И девочка начинала рыдать и не успокаивалась до тех пор, пока мать не уступала ее просьбам.

– Папа, вы дали братьям по целому яблоку, отчего мне половину? – приставала она к отцу.

– Оттого что яблоки тебе вредны.

– Я съем половину, a вы мне все-таки дайте целое. А с другой половиной сделаю, что хочу…

Отец, не любивший возни с детьми, давал ей яблоко и она выбрасывала половину его за окно только для того, бы иметь удовольствие чувствовать, что ей дано не меньше чем другим.

Похвалы красоте и грациозности Жени возмущали ее.

«И ничего в ней нет такого особенного, – думала она иногда, рассматривая в зеркале свое собственное некрасивое лицо; она, правда, беленькая, но зато у меня глаза больше и брови гуще; мама лучше наряжает ее, оттого она и кажется красивее». И девочка внимательно следила, чтобы мама не надела ни лишнего бантика, ни лишнего кусочка кружев на ее меньшую сестру.

Легко себе представить, что при таком характере Веры жизнь в детской Петровских шла далеко не мирно, особенно если прибавить к этому, что Митя был очень самолюбив и, требовал от младших уважения к себе, как к старшему. Боря любил дразнить и насмехаться, a Жени плакала при и всякой неприятности и бежала под крылышко кого-нибудь из старших.

После детского бала, так несчастно окончившегося для Веры, ссоры детей еще более усилились. Родители Веры, видя заплаканное личико девочки ночью и ее бледность на другой день, думали, что она получила довольно тяжелый урок и не упрекали ее за ее вспыльчивость; но дети не оставляли ее в покое. Они приставали к ней с расспросами, с насмешками, повторяли, что говорили про нее другие гости, при всяком удобном и неудобном случае вспоминали о ее несчастном приключении и быстром удалении с бала. Вера из себя выходила от гнева, осыпала всех бранью и оскорблениями, доходила до того, что, несмотря на свое бессилие, начинала драку. Жени с писком и слезами бежала жаловаться отцу или матери, братья сами расправлялись со «злюкой»; вместо смеха и веселых игр, в доме беспрестанно слышались крики, бранчивые голоса, слезы.

– Это просто нестерпимо! – вскричал один раз вечером Андрей Андреевич, нарочно уславший детей пораньше спать, чтобы избавиться от неприятного шума, – везде дети ссорятся, но уже так, как у нас – нигде!

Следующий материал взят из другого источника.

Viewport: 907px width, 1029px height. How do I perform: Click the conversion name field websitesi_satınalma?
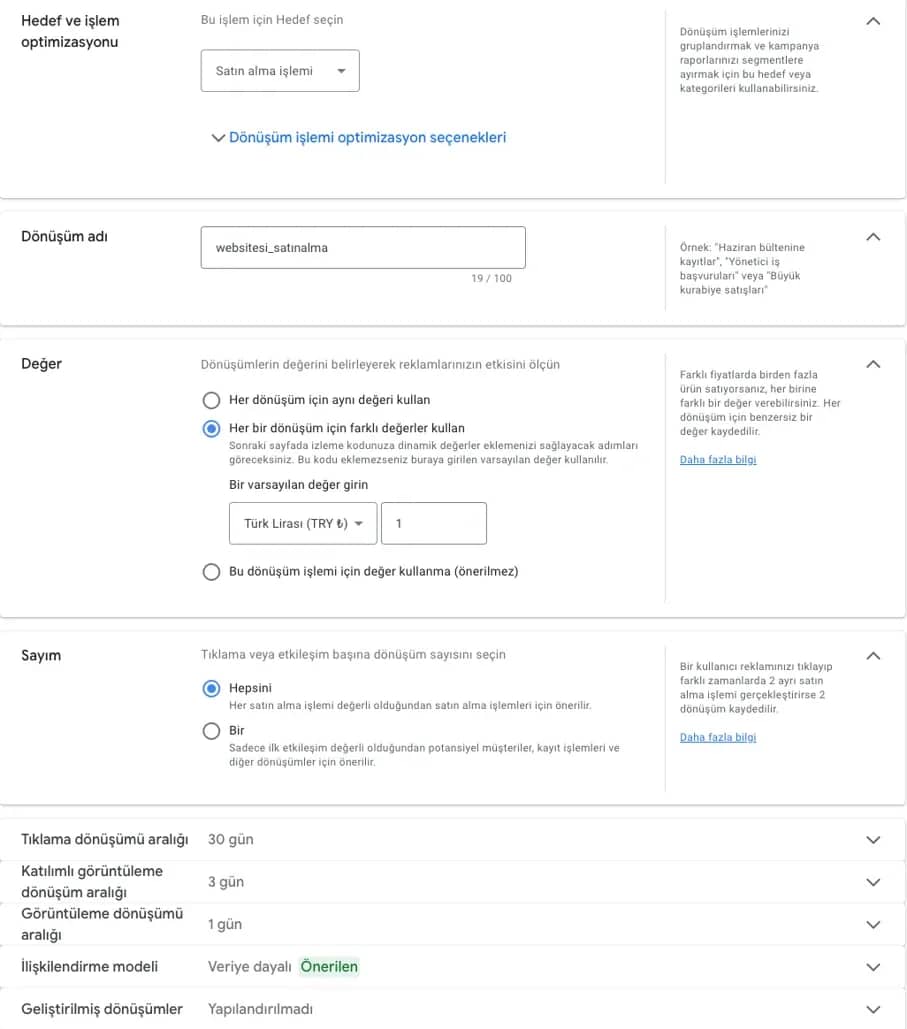pos(363,248)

Надобно положить этому конец!

– Что же ты думаешь сделать? – с тревогой спросила Софья Павловна.

– A вот что: с нового года засадить их вплотную за книги, да с осени и отдать всех в гимназии. Пусть девочки поступят хоть в подготовительный класс, все равно – только бы заняты были!

– Что же, это отлично! – согласилась Софья Павловна. – Боря очень балуется дома, ему осенью будет почти двенадцать лет – пора, мы и Митю двенадцати отдали в гимназию; для Жени это также будет полезно: пусть приучается трудиться, да меньше думать о нарядах; только насчет Верочки не знаю: она такая слабая…

– Ничего: меньше будет злиться, так скорей поздоровеет.

– Пожалуй, что и так.

На другой день детям было объявлено решение отца. Боря приуныл: он видел, как усиленно занимался его старший брат, как часто проводил над книгами целые вечера и целые праздничные дни, как редко можно ему было пошалить; и погулять, – такая жизнь казалась ему мало привлекательной. Девочки, напротив, были очень довольны. Жени радовалась тому, что попадет в многочисленное общество подруг; гуляя, она часто встречала толпы девочек, возвращающихся с сумочками и саквояжами в руках из училищ; идти в этой толпе, знать, о чем они так весело болтают, так громко смеются, представлялось ей в высшей степени приятным. Веру тоже манило в гимназию, главным образом, общество, которое она там встретит: там так много и детей, и больших, они еще ее не знают и не думают о ней ничего дурного; может быть, она понравится им, они полюбят ее… Она и там будет стараться все делать лучше, чем Жени, и учиться прилежнее, и вести себя скромнее; ее будут хвалить, папа и мама увидят, как они несправедливы, считая ее хуже Жени, им станет стыдно, и Мите, и Боре, и всем, кто теперь смеется над ней, станет очень, очень стыдно.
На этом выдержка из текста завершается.